* _REQUIREMENTS_: Retype the following data exactly as it appears, every line included.

* _AVAILABLE DATA_:
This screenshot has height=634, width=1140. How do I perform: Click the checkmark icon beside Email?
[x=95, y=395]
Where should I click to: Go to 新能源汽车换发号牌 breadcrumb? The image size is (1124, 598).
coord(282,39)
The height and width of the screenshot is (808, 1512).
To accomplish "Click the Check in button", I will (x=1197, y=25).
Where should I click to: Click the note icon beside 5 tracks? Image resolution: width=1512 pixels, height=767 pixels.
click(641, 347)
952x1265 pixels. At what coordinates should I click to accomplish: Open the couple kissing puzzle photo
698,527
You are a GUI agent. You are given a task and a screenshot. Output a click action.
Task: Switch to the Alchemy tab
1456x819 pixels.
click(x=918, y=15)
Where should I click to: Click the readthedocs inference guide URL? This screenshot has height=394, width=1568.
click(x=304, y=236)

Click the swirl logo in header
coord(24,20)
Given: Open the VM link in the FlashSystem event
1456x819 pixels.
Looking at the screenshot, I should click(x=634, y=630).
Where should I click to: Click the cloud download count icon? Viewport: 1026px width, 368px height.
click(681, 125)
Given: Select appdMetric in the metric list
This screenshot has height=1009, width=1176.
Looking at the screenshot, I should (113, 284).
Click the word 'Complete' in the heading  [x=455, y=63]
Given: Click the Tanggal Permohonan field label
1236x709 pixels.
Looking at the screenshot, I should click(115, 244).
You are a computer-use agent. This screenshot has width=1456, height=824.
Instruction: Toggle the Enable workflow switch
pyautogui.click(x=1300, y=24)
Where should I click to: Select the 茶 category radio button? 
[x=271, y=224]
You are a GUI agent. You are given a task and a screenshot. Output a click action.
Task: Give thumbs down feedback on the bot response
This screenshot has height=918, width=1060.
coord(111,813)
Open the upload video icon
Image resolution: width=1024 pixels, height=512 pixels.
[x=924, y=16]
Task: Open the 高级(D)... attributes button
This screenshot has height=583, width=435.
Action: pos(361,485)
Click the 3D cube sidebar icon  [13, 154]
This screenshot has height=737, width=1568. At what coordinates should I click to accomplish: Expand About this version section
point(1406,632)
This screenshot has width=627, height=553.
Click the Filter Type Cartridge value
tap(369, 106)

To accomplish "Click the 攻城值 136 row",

* _WRITTEN REPLY_:
This screenshot has height=634, width=1140. How do I perform: Click the checkmark icon beside Email?
[x=95, y=395]
Where should I click to: Go to 新能源汽车换发号牌 breadcrumb? The image size is (1124, 598).
coord(282,39)
The height and width of the screenshot is (808, 1512).
To accomplish "Click the Check in button", I will (x=1197, y=25).
Where should I click to: Click the note icon beside 5 tracks? Image resolution: width=1512 pixels, height=767 pixels.
click(641, 347)
952x1265 pixels. At what coordinates should I click to accomplish: Open the couple kissing puzzle photo
698,527
You are a GUI agent. You are given a task and a screenshot. Output a click action.
Task: Switch to the Alchemy tab
1456x819 pixels.
click(x=918, y=15)
Where should I click to: Click the readthedocs inference guide URL? This screenshot has height=394, width=1568.
click(x=304, y=236)

Click the swirl logo in header
coord(24,20)
Given: Open the VM link in the FlashSystem event
1456x819 pixels.
Looking at the screenshot, I should click(x=634, y=630).
Where should I click to: Click the cloud download count icon? Viewport: 1026px width, 368px height.
click(681, 125)
Given: Select appdMetric in the metric list
This screenshot has height=1009, width=1176.
Looking at the screenshot, I should (113, 284).
Click the word 'Complete' in the heading  [x=455, y=63]
Given: Click the Tanggal Permohonan field label
1236x709 pixels.
Looking at the screenshot, I should click(115, 244).
You are a computer-use agent. This screenshot has width=1456, height=824.
Instruction: Toggle the Enable workflow switch
pyautogui.click(x=1300, y=24)
Where should I click to: Select the 茶 category radio button? 
[x=271, y=224]
You are a GUI agent. You are given a task and a screenshot. Output a click action.
Task: Give thumbs down feedback on the bot response
This screenshot has height=918, width=1060.
coord(111,813)
Open the upload video icon
Image resolution: width=1024 pixels, height=512 pixels.
[x=924, y=16]
Task: Open the 高级(D)... attributes button
This screenshot has height=583, width=435.
Action: pos(361,485)
Click the 3D cube sidebar icon  [13, 154]
This screenshot has height=737, width=1568. At what coordinates should I click to accomplish: Expand About this version section
point(1406,632)
This screenshot has width=627, height=553.
Click the Filter Type Cartridge value
tap(369, 106)

To accomplish "Click the 攻城值 136 row",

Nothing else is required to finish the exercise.